The graphic novel starts in England in the 1960s. We are introduced to Marie and her rather Christian family. Marie attends a Catholic school where she meets various people who, compared to the school’s desired way of behaving and culture, are misfits. Marie connects with them, wanting to heal their pain the best way she knows how, through emotional and physical love. Throughout the story Sarson draws multiple detailed intimate scenes, unafraid to show what takes place in the characters’ private lives. Marie’s behaviour causes a great deal of discontent with her family as they gradually learn more and more about her lusty activities. The story takes place over the course of numerous decades, including the 70s and 80s, and onwards. We see many moments in Marie’s life, as well as the long relationship with her friend William (described on the back of the book as a ‘gay crossdresser’). There are many moments of joy, sadness, passion and anger throughout the comic.

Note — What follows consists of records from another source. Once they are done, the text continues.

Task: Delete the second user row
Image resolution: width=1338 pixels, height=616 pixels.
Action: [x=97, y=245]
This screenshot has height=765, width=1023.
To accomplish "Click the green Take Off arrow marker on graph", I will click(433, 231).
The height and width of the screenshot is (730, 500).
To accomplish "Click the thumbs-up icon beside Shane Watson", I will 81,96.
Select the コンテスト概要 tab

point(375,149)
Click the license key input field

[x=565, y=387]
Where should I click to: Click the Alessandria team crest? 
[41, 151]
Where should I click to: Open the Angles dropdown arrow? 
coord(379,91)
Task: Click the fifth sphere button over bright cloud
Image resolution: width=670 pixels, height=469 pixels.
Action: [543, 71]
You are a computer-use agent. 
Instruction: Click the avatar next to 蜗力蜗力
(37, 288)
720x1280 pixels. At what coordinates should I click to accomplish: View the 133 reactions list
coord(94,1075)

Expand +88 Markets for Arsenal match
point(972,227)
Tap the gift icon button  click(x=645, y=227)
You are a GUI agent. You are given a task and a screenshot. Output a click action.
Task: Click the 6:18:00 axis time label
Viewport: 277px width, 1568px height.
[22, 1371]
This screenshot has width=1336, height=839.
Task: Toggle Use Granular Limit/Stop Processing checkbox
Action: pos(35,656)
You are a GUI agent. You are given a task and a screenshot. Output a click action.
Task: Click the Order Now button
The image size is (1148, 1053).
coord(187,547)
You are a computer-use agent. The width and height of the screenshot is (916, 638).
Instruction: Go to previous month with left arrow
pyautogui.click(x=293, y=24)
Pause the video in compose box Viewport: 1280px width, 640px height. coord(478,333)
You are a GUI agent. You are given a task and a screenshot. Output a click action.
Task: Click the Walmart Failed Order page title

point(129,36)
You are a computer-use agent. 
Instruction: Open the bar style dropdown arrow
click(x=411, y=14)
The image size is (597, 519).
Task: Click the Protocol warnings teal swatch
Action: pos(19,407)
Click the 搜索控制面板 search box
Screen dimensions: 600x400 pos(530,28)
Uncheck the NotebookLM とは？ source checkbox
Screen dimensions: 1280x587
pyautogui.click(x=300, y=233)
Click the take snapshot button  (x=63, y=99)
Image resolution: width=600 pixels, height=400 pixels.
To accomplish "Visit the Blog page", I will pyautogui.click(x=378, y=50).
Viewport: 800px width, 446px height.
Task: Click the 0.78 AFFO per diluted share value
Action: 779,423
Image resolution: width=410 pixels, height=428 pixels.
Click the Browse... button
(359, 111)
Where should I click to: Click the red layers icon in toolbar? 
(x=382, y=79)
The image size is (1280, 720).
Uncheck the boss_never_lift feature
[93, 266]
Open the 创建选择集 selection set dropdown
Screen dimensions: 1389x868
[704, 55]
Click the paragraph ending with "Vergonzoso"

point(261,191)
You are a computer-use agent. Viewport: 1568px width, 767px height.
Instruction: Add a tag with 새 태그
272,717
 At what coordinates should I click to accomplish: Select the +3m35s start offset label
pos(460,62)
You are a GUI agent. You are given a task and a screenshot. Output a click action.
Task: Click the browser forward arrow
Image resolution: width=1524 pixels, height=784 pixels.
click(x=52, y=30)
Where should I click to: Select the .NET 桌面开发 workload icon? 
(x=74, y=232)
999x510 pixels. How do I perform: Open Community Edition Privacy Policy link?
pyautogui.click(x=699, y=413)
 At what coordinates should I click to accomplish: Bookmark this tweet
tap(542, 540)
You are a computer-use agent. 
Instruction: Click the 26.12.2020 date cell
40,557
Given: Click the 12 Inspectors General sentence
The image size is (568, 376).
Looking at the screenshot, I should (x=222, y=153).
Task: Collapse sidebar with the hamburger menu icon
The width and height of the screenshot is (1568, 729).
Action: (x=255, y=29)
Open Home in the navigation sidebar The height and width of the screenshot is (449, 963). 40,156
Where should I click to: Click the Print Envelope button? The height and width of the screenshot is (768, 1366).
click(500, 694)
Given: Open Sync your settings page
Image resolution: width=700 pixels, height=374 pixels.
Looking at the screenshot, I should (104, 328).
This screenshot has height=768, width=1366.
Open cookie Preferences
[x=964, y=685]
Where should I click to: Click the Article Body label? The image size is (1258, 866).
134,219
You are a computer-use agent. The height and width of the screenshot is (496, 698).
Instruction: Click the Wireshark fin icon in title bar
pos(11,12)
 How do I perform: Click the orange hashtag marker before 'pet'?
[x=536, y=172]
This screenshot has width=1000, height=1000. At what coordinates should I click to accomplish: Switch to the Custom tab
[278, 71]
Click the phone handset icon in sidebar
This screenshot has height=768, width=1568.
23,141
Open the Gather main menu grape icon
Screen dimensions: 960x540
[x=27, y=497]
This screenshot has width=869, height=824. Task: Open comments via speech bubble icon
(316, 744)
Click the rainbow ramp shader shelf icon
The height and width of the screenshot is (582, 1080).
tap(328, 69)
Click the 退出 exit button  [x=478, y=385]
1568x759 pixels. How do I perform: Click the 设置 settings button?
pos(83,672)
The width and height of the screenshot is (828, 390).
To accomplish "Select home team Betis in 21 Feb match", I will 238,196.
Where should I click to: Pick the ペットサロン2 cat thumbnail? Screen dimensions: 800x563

With this graphic novel it is Sarson’s artwork which deserves the most praise. Her ability to capture animated, lively characters with strong individual expression and faces, as well as her keen use of colour and shading, is marvelous. The various chapters have different colour schemes with limited palettes, giving each its own feel and mood. There is also a good use of costume and theme, which  fit each era of both Marie’s life and the decade she is in.

However, what could have been done better in the story are some elements of the writing. A lot of the book focuses on various issues and challenges within the LGBTQ community through the ages, and the theme of intolerance against free love is prominent throughout. But I feel two things are not done quite accurately. Firstly, the level of intolerance featured in the book, especially for periods like the 1960s/70s UK, does not seem high enough. In fact a lot of people in the book seem surprisingly lenient and understanding for the period. Secondly, I feel there are many events that could have been expanded on. Certain moments in one’s life really require a great pause in the mainstream. A big event that rustles you, that changes you, should not be explained in the same number of panels as an everyday mundane event. The sheer emotional impact of key moments must be emphasized in order to promote empathy through correct pacing. If the character must spend a long time on one experience, so must the reader, and that was something that For the Love of God was sometimes lacking.

One last thing to note. The back of the book describes For the Love of God as “manga-inspired,” but that comparison sounds like it’s coming from someone who knows very little about manga and comics in general. This graphic novel is not manga-ish much at all but very much a different style.

In the end, For the Love of God, Marie! was a good read, and I thoroughly enjoyed the artwork. The story and characters were interesting, though I feel the book could have benefited from being 50%-100% longer in length. If the adventures of free love take your fancy, then you might want to check out this graphic novel.